§ **How to complete this task**: Your answer must consist of exactly the lines below, starting with the line with "Viewport: 644px width, 345px height." and going on through the line with "Select women's row ふたりの幸せを確かめたいから", and nothing else.

[Stored items]
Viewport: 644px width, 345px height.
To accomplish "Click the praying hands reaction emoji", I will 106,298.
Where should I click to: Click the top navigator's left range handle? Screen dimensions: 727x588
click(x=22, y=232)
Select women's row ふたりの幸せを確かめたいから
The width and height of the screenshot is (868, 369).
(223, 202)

==

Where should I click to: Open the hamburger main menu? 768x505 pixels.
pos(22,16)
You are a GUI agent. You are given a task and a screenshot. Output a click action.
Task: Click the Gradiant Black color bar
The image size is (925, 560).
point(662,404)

§ **Reply to the task**:
Viewport: 644px width, 345px height.
To accomplish "Click the praying hands reaction emoji", I will 106,298.
Where should I click to: Click the top navigator's left range handle? Screen dimensions: 727x588
click(x=22, y=232)
Select women's row ふたりの幸せを確かめたいから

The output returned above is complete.